TL;DR: I'm applying for a PhD program in mathematics, but my academic performance was bad for a long while and I already have a PhD attempt that I ended early. (However, I now have good enough results to apply again.) Given this background, should I spend any time in my SoP addressing the reasons for these poor outcomes? If so, is it a good idea to only mention them as indicators of how serious I am about getting a PhD? Or, should I leave it out altogether?
More detail: I'm filling out applications for math PhDs (to start fall of 2024), but I'm a fairly non-traditional student in a lot of ways and could use some pointers on how to address that in my personal statement, if at all.
For a little background, I grew up extremely poor and was functionally a high school dropout by the time I got out of public school. I took an extra year to graduate, was placed in "at risk" courses, had a 1.2 GPA; just all around bad. I started community college a couple years after high school, starting out in basically 7th grade math and it took eight years to finish my undergrad. Maybe unsurprisingly, much of my undergrad was pretty rocky; most of my math classes were C's, with a couple of B's and a couple of D's and a few withdrawals. I had a handful of life circumstances that got in the way, like having to work full time to support my mom, a family death and a fiancé that ended up having an affair (I know for sure not to mention that last one in my statement), but more fundamentally it took a long time to master the essential soft skills like how to study. In my last three semesters of undergrad my math performance improved substantially and I started getting mostly A's in my upper division courses, with two B's. I did well enough to get into a masters degree in statistics, which was fairly theory focused and in which I continued to do well (final GPA was a 3.8 in the masters).

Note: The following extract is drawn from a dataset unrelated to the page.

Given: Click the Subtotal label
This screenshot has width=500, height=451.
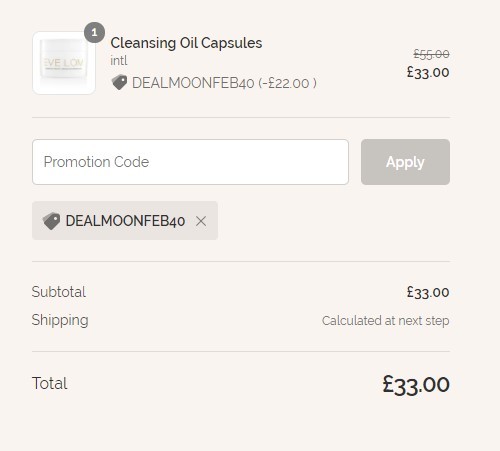Looking at the screenshot, I should point(59,292).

I also had some extra room for elective course work, so I used it to take some courses like topology and abstract algebra, which I also got A's in.
After the master's, I applied to Math PhD's and managed to get into a couple of programs. But, covid hit six months later and I did not deal well with the isolation at all. My mental health completely tanked, and I couldn't work on anything for more than 5 minutes at a time. I left that program at the end of my second year and started working in industry, but I wanted to go back to a PhD eventually. This fall, I enrolled in a graduate analysis class at my alma mater (as a non-degree seeker) so I could get back into the swing of things, and I'm continuing to do very well. The professor has only posted a handful of the distributions on a couple of assignments and one midterm, but based on that and how discussions in class go I estimate that I might be one of the top three students in the class; my professor volunteered to be a letter writer for me when he asked about my long term plans and my background.

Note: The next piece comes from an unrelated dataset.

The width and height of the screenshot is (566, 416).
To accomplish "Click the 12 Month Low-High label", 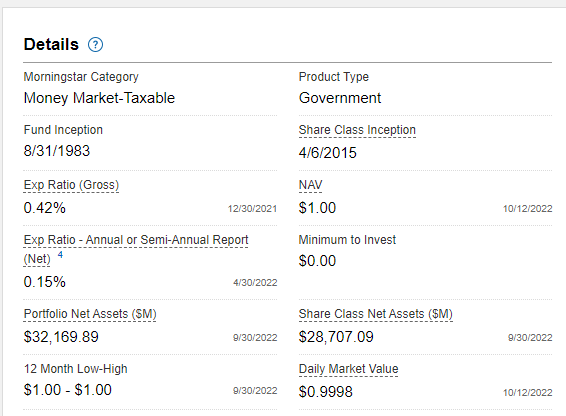I will (x=75, y=369).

I have a few ideas about possible areas of research I want to go into; something that broadly fits somewhere in the umbrella of analysis, like probability or dynamical systems. Or possibly PDEs, but I don't have a very strong familiarity with that area yet, so I can't say that too confidently. Post-PhD the dream would be to work in academia, but given the need to post-doc and how tight the academic job market is that might be unrealistic for me, so working in a national lab might be up my alley. I don't think I can say anything more concrete than that until I'm a couple years into a program and I have a clearer view of what kinds of opportunities would be available to me given wherever I happen to be.

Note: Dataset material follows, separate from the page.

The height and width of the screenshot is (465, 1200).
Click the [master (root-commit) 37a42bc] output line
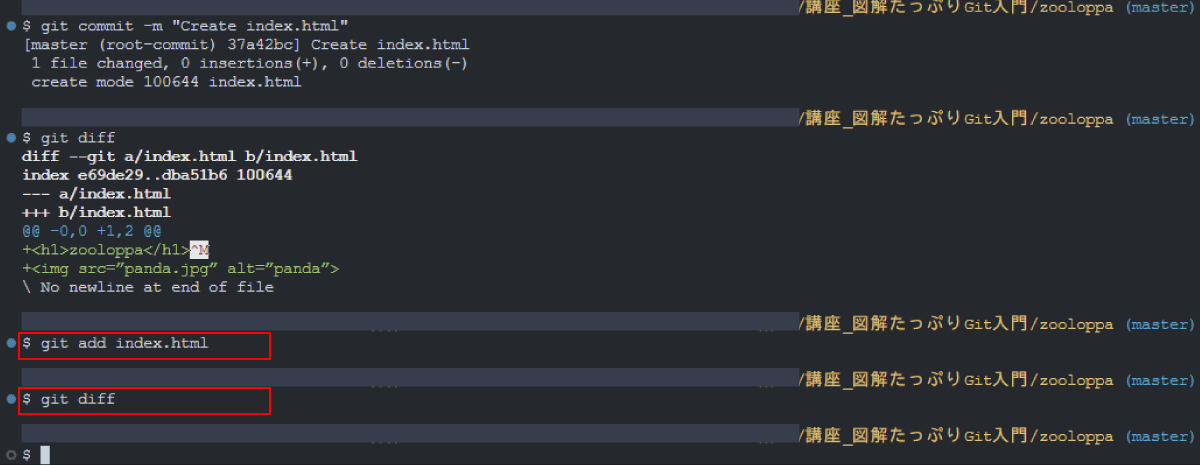pyautogui.click(x=246, y=44)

I know it's kind of a mess, but I am extremely determined to get a PhD in math. If I don't get in now, I'm just going to keep trying to improve my application until I do get in. Math has been life changing for me. I want to continue working with it in substantial and meaningful ways as an essential part of my career and continue to stay engaged with the math community in general. Any thoughts, suggestions or advice on what to say about this would be greatly appreciated.